Jesus said to her, “Your brother will rise.”
Martha said to him, “I know he will rise, in the resurrection on the last day.”
Jesus told her, “I am the resurrection and the life; whoever believes in me, even if he dies, will live, and everyone who lives and believes in me will never die. Do you believe this?”
“She said to him, “Yes, Lord. I have come to believe that you are the Christ, the Son of God, the one who is coming into the world.”

I love the story of Lazarus. I love the power of God displayed in its might, I love the faith of Martha. I love that Lazarus comes out of the tomb still wrapped in the clothes of the dead, and it is the community who unties him. It’s a powerful story, and we should always read it with awe at the love and power of God.

It’s tempting to take for granted that Jesus literally raised Lazarus from the dead. It’s tempting to focus on the metaphor of Jesus raising the sinner to new life; that we are all Lazarus being called from the tomb, still wrapped in the decaying stench of sin. And while that is true, it’s important to focus on what Jesus did, that He said He would bring Lazarus back to life and did so. “I have promised, and I will do it, says the Lord.”

I think we are often like Martha in this story. We believe in God, but we believe safely. She tells Jesus that if He had been there, He could have healed Lazarus and prevented his death. But she is faithful, and accepts that what has happened, happened.

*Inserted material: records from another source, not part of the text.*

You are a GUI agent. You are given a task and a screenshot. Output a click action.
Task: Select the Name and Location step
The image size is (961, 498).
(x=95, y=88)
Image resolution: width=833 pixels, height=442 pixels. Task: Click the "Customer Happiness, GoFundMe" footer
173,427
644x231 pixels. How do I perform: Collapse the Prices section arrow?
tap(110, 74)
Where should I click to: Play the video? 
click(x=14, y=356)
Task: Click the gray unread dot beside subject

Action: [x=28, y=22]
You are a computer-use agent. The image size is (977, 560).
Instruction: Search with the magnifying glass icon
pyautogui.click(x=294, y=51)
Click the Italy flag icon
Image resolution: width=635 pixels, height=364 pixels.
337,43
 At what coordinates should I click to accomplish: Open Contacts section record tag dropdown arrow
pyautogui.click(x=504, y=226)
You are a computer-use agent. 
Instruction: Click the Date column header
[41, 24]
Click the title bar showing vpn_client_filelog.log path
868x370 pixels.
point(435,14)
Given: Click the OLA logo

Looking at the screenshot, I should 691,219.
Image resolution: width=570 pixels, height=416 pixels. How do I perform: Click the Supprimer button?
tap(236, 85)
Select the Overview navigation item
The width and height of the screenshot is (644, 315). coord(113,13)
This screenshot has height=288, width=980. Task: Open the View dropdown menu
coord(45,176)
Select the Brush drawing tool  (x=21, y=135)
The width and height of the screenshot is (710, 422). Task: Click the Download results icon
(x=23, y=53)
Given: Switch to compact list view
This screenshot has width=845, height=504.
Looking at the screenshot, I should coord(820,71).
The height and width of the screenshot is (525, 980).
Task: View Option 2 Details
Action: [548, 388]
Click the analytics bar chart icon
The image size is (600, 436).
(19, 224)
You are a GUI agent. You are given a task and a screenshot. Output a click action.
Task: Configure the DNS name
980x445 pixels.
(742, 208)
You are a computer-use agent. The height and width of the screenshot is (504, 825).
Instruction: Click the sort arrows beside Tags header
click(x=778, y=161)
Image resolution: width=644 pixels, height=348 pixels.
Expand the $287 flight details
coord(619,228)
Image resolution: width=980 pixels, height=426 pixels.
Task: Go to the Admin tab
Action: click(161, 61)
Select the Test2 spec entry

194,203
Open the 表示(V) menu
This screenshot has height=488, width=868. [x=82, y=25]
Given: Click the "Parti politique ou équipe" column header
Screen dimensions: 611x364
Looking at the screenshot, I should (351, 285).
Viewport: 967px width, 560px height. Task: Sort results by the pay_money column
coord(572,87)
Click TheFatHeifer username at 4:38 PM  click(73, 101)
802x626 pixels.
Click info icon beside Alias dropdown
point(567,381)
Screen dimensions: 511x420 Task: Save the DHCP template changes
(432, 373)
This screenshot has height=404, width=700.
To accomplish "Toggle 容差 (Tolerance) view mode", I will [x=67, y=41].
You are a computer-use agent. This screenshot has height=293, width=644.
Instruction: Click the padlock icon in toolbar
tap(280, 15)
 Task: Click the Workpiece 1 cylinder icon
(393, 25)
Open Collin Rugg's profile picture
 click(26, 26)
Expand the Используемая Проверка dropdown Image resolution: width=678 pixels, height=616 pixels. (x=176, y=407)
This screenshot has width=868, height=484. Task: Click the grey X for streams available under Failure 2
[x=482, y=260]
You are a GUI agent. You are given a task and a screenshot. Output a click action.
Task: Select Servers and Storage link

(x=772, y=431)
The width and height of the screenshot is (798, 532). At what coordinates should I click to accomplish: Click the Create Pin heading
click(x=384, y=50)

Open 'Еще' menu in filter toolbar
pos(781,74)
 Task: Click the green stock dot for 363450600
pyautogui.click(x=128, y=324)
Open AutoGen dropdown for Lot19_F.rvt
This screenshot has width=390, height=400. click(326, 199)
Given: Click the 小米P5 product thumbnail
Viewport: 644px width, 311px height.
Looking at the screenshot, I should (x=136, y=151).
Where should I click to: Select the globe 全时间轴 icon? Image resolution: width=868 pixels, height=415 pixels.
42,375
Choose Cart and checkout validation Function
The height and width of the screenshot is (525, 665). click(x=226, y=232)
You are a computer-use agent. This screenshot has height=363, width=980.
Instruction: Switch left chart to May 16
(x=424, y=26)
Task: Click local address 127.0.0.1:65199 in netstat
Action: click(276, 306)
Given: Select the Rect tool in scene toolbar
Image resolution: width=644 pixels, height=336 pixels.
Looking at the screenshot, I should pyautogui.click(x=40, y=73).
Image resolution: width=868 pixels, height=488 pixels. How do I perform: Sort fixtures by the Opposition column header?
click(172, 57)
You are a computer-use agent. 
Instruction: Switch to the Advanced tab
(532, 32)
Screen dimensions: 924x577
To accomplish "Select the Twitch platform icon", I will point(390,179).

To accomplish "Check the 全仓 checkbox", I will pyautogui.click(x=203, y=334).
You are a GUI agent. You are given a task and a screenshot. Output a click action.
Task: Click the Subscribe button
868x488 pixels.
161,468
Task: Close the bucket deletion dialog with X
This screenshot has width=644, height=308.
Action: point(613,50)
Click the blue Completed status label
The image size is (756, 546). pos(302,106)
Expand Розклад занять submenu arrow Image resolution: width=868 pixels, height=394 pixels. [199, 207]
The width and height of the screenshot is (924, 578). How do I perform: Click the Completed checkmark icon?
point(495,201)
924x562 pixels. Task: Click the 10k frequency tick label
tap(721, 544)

When Jesus tells her that Lazarus will rise, she agrees with the safe Sunday school answer. But Jesus says no, that He is the resurrection and the life, and even now Lazarus could rise from the dead because of His power. So this is the choice before Martha: to believe in Jesus, but safely, never asking too much so as not to be disappointed; or to say “Yes, Lord. I have come to believe that you are the Christ, the Son of God, the one who is coming into the world.”

It’s such a powerful statement. Jesus is not just claiming to her that He is a good teacher, or a miraculous healer, but claiming all His majesty in front of her. It is a difficult thing to accept. We want just enough God in our lives, just enough God to help us do well in school, or comfort us when we are grieving, or help us find our lost keys. But God is so much bigger than that, and loves us so hard it’s terrifying. Martha, like us, has to look Jesus in the eyes and say “Yes, I believe.”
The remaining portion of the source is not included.